My voice broke. I looked outside, afraid I’d shared too much.

“You know,” Rory said after a quiet pause, “I never met my dad. He left before I could make any memories of him. Mom pretty much destroyed herself later on. I grew up on the charity of kind neighbors, my grandparents who visited occasionally, and my friend Chels.”

Her eyes followed mine.

“I didn’t know what it was like to have a mother or a father. Because when the other couldn’t show up, the former just decided she couldn’t either. But look at you. It’s not easy. It’s never easy. But here you are. Doing it. Making shit happen for her.”

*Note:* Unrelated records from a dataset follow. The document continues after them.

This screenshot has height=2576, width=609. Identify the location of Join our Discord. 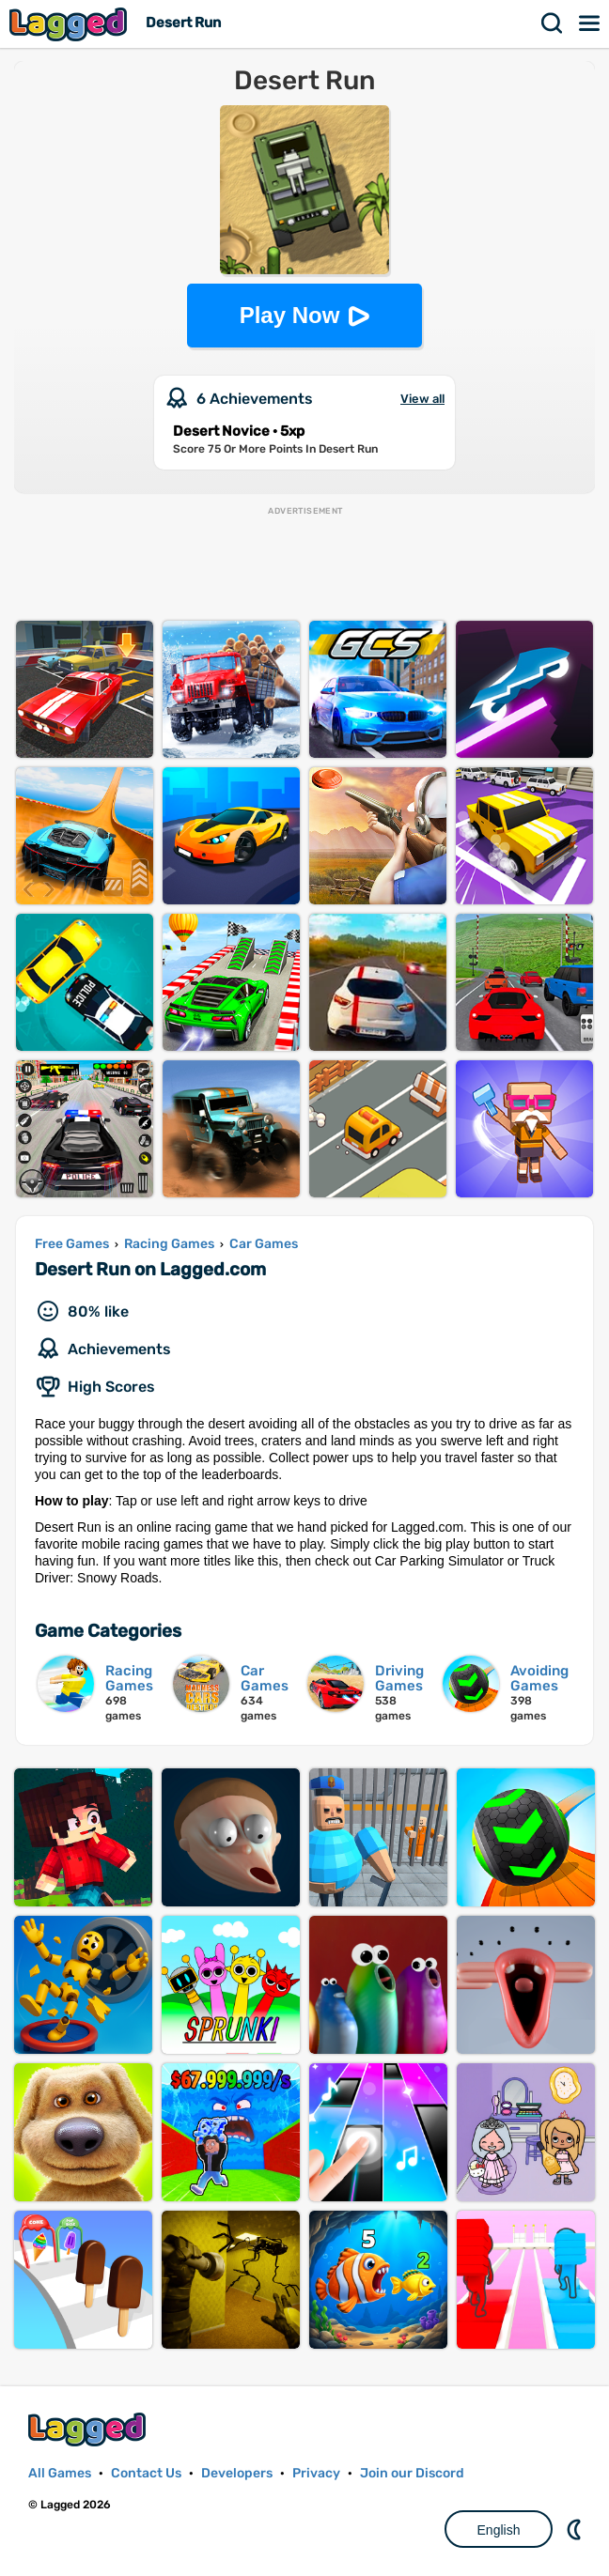
(412, 2473).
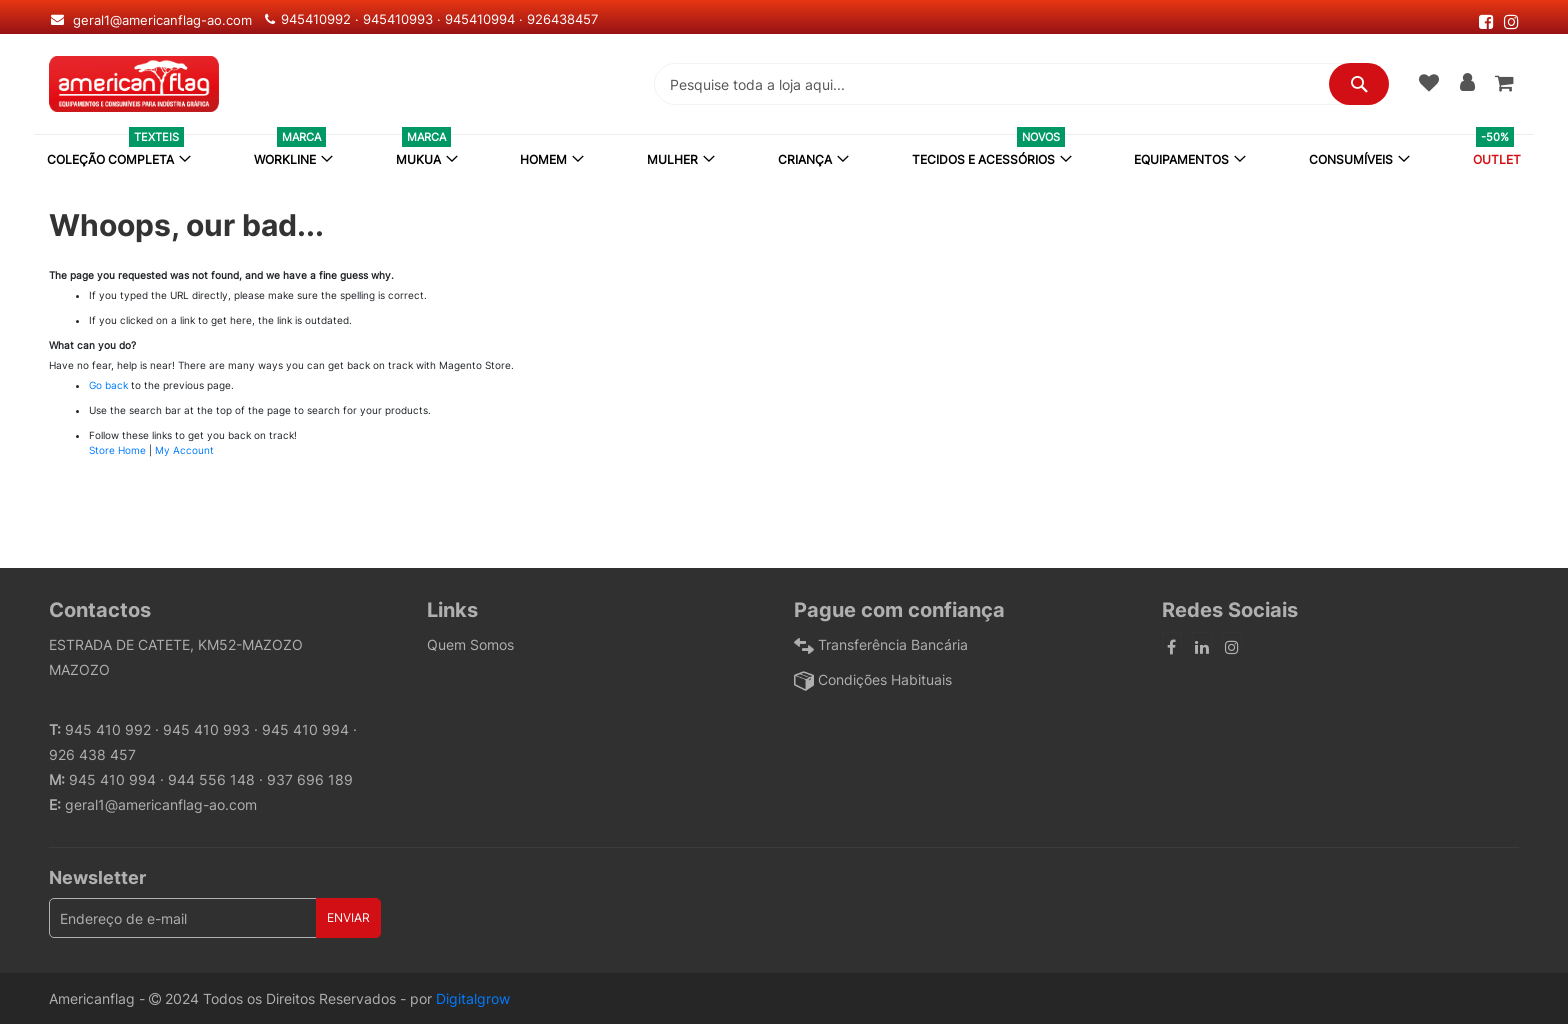 The height and width of the screenshot is (1024, 1568). I want to click on Store Home, so click(117, 450).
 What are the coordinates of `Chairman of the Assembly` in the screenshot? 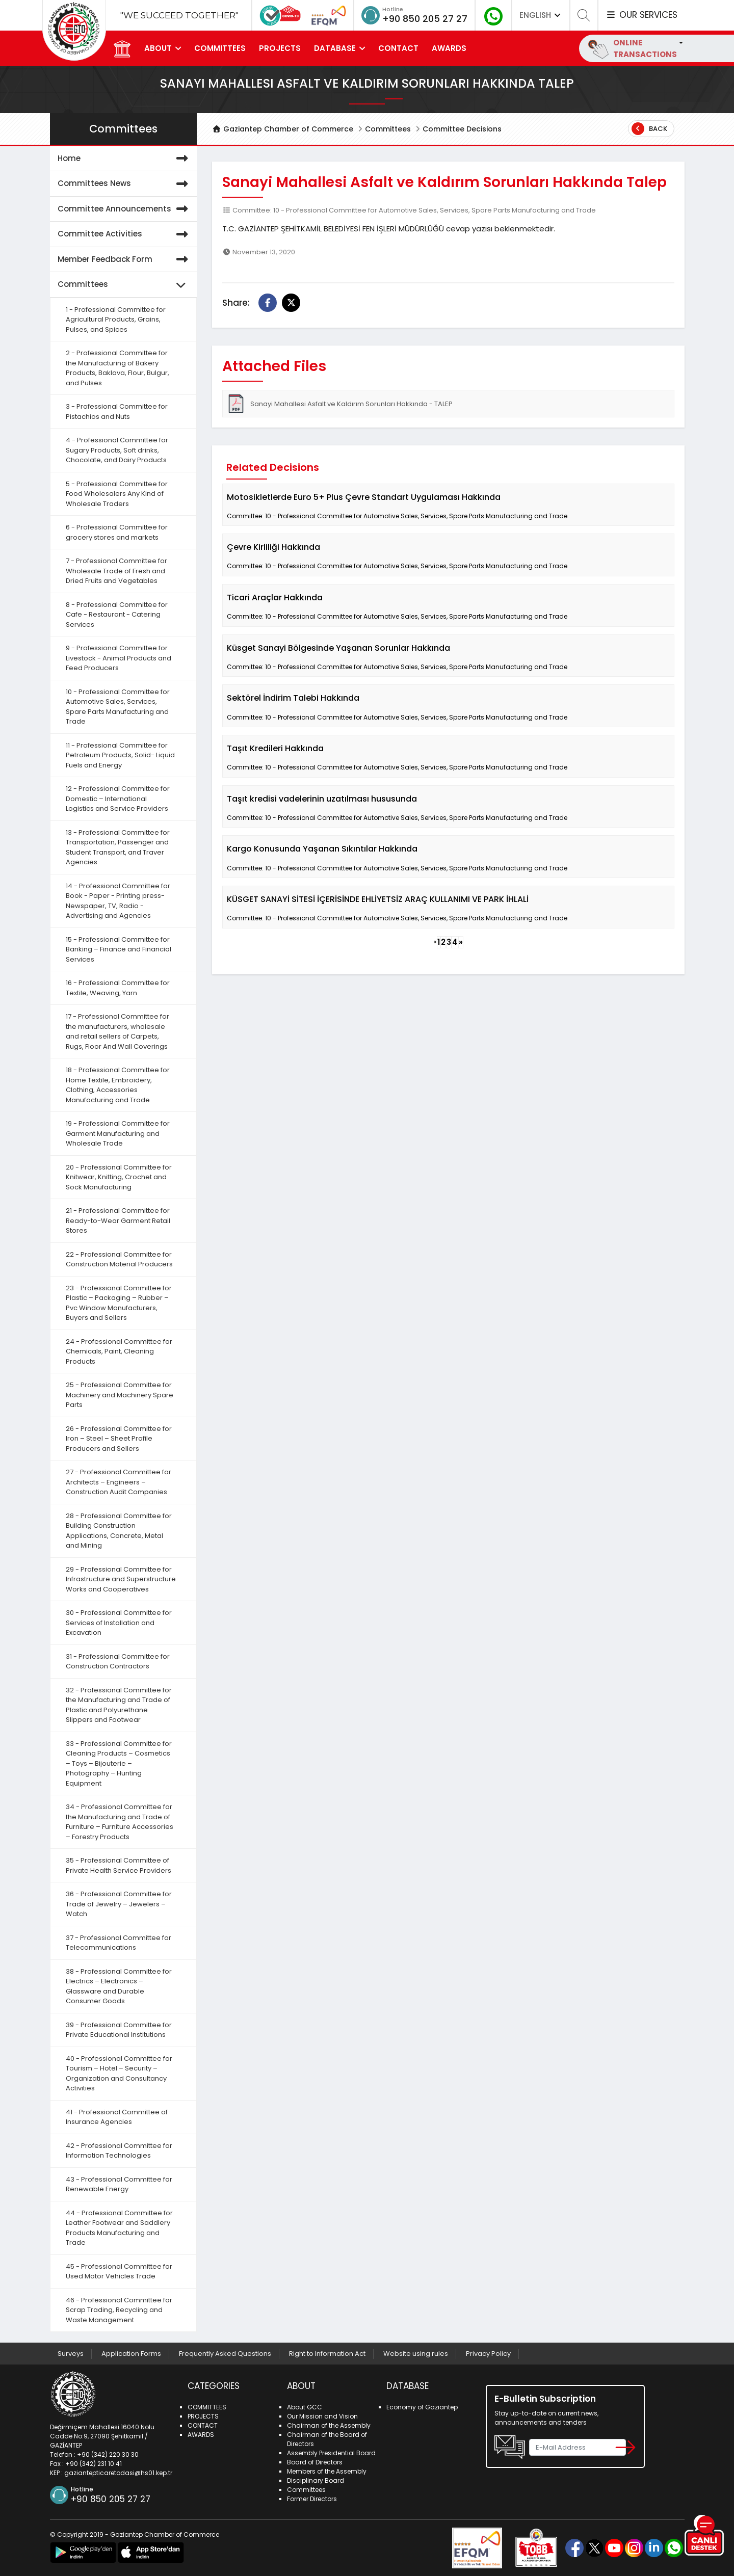 It's located at (329, 2425).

Where had this girl been all my life?

How could she be so young and sound so... old? Okay, not the right word. Mature. No. Comforting. Better.

It was like she’d slipped a cardigan over my bare shoulders on a December night.

I cocked my head to the side and gave her a wan smile.

“You’re something else, Rory Sullivan.”

She winked at me. “I totally expect you to remember that when you read my essay on Shakespeare.”

I groaned. “Don’t tell me. Did you choose him too?”

She laughed.

“No. No. I actually thought you’d get enough people who’d talk about him, and about the conventionality in trying to separate the art from the artist.”

“What do you feel about it, by the way? Do you think it’s possible?”

“Separating the art from its creator? Hmm.” Rory narrowed her eyes.

“No. It’s not possible. We could hate on the creator and shun their works for their political and sociological views—but it wouldn’t take us anywhere. We’d be left with nothing to read, actually.”

“Interesting.” I nodded my head, encouraging her to go on.

“Some of the best authors were... well, problematic is praising them, actually. Salinger was a pedophile. T. S. Eliot was a voracious anti-Semite. Woolf, whose work I adore, was also the same. Look at Hemingway. He wrote magic. He was also a misogynist, an ableist, and another anti-Semite.”

“So, you’re saying it is an impossible thing to do?”

She grinned.

“No, it's not impossible. I think writers have changed a lot right now. I recently came across a lovely set of books where the author began with a foreword on emotional abuse and hoped she’d addressed it gently, for the sake of the readers.”

“So, how would you classify the ones who came before?”

“I’d look at the times they wrote in, and I’d study their text and evaluate what made it great, what made it last through the ages. I’d scrutinize the work and love how it made me feel without necessarily singing the praises of the author to the world.”

She drummed her fingers on my palm as she spoke, her eyes animated.

“I guess what I’m saying is, I would form my opinions in the privacy of my home, and out in the world, I’d share what made the writing great—not the writer, if they were problematic.”